Content starts

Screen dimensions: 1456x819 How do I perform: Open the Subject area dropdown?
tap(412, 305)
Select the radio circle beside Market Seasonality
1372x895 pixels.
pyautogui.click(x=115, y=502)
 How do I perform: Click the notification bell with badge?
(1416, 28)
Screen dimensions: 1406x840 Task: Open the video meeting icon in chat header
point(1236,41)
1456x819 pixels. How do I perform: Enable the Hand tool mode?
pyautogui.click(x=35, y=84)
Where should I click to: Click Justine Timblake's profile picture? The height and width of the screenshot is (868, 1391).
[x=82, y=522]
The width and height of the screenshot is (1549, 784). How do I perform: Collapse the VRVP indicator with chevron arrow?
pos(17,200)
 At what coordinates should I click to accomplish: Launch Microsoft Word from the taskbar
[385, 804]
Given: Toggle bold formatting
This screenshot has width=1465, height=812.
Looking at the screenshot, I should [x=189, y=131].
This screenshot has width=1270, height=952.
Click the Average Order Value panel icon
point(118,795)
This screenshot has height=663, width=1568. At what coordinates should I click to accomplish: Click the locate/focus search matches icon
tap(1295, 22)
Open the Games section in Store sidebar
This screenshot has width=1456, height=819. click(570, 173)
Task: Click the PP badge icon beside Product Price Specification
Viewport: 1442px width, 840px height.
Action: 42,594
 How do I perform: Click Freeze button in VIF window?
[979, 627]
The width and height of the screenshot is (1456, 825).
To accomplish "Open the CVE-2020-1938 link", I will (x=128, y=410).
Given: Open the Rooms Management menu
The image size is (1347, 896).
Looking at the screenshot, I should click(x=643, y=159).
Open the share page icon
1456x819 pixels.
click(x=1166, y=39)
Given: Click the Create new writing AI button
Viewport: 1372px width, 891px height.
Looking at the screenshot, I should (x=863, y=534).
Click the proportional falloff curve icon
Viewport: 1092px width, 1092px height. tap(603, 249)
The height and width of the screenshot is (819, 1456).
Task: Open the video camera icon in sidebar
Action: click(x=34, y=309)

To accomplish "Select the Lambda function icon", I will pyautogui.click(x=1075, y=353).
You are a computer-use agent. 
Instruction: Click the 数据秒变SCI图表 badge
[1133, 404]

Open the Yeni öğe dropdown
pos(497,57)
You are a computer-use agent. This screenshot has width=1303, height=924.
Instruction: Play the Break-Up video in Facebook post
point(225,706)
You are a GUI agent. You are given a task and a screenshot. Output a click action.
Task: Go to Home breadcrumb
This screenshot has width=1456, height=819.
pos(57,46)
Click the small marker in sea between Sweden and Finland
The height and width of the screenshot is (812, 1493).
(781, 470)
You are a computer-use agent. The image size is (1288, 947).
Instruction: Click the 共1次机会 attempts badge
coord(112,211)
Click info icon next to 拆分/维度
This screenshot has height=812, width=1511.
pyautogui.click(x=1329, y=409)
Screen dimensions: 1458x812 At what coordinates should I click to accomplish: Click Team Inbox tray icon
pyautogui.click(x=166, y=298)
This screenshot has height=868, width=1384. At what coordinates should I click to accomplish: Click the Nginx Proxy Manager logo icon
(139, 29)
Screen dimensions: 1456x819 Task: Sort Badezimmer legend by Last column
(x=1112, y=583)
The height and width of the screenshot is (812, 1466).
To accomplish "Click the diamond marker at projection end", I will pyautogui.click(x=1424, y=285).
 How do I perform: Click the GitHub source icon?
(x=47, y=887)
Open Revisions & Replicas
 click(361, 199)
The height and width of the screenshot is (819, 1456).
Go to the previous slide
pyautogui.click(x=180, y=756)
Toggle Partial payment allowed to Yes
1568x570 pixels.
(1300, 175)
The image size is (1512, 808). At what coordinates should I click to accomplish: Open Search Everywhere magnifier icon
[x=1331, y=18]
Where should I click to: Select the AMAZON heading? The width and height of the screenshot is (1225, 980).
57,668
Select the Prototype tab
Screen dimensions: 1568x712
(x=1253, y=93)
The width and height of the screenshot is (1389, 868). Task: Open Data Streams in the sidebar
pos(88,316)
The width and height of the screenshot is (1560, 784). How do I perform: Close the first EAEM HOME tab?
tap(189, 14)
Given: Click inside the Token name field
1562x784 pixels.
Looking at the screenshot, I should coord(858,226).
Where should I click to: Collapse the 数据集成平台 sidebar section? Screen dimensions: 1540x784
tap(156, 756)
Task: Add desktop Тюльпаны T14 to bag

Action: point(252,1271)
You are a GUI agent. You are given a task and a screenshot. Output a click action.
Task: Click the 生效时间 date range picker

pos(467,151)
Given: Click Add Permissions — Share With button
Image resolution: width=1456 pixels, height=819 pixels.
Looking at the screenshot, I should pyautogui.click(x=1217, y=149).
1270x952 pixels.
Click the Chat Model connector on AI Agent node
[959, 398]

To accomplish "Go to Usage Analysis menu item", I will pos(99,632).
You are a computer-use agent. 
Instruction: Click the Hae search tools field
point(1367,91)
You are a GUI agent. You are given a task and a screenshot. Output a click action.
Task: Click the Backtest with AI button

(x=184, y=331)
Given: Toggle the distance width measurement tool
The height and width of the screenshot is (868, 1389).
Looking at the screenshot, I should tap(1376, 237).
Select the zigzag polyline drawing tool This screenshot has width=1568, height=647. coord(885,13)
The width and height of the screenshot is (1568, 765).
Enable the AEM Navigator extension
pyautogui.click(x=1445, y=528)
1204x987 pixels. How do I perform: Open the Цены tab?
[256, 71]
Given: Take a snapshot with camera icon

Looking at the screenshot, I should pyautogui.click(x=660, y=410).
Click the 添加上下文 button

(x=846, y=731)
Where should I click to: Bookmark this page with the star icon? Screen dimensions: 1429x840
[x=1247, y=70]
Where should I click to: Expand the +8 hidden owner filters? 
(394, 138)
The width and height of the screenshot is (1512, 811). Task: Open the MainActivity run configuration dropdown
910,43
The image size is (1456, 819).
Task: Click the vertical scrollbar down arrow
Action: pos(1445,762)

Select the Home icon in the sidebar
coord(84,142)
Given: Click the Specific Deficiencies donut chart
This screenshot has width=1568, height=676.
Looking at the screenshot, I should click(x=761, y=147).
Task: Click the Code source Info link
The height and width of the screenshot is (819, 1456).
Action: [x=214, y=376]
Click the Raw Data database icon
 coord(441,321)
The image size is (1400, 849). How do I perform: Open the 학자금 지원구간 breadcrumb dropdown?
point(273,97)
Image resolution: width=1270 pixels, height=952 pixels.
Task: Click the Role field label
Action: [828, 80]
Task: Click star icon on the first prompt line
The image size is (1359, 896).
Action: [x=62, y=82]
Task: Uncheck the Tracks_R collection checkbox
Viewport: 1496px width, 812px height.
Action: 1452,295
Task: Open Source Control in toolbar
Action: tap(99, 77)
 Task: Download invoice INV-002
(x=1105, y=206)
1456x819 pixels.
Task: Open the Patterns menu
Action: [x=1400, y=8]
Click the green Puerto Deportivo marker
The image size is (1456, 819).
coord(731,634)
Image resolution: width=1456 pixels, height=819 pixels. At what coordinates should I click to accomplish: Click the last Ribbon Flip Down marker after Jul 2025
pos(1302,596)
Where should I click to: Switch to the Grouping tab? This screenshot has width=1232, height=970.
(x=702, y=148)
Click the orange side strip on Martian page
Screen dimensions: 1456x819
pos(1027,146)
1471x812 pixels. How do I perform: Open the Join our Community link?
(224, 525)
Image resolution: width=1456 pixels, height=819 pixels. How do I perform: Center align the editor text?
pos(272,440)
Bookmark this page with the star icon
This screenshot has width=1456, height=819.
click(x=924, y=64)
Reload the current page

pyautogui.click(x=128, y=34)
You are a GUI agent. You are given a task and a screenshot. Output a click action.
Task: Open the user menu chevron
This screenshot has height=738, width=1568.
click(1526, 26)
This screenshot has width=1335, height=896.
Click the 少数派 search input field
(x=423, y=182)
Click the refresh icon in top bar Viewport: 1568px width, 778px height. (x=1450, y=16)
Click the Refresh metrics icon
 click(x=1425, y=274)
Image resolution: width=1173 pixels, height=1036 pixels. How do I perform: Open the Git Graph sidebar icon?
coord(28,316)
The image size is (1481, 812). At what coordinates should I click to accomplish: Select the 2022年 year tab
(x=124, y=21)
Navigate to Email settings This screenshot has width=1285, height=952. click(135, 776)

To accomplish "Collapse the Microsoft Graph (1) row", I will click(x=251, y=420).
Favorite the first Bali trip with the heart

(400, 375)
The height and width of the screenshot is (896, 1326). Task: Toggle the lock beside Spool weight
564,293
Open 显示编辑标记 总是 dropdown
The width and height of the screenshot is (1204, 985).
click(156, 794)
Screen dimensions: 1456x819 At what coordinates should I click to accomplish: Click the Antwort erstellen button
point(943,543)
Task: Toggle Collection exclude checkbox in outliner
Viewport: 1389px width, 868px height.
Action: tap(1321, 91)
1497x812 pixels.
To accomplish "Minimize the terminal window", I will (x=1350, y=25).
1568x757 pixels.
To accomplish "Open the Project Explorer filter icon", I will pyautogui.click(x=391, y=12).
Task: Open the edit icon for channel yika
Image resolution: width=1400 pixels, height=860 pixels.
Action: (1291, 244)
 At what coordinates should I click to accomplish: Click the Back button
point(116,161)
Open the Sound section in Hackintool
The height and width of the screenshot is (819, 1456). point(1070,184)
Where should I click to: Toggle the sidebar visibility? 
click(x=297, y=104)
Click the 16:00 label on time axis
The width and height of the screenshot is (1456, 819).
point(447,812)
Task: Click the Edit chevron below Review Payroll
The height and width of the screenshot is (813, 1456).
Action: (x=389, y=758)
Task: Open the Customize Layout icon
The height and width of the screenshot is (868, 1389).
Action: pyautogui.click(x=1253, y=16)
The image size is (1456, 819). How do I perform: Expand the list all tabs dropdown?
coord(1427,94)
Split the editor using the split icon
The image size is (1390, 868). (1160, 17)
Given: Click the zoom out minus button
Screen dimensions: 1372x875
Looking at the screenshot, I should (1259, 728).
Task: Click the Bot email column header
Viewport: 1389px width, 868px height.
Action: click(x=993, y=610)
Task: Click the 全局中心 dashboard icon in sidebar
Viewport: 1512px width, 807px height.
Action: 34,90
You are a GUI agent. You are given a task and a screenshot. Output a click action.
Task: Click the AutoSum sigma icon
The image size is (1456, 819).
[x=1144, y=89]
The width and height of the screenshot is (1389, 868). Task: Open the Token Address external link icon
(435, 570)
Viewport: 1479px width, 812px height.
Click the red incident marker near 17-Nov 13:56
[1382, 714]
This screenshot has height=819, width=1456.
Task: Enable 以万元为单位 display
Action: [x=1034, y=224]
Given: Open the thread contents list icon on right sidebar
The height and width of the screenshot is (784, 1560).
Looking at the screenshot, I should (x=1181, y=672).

Content ends

Task to complete | Return, from the material above, each line holding the string "checkbox".

Answer space |
Task: Uncheck the Tracks_R collection checkbox
Task: Toggle Collection exclude checkbox in outliner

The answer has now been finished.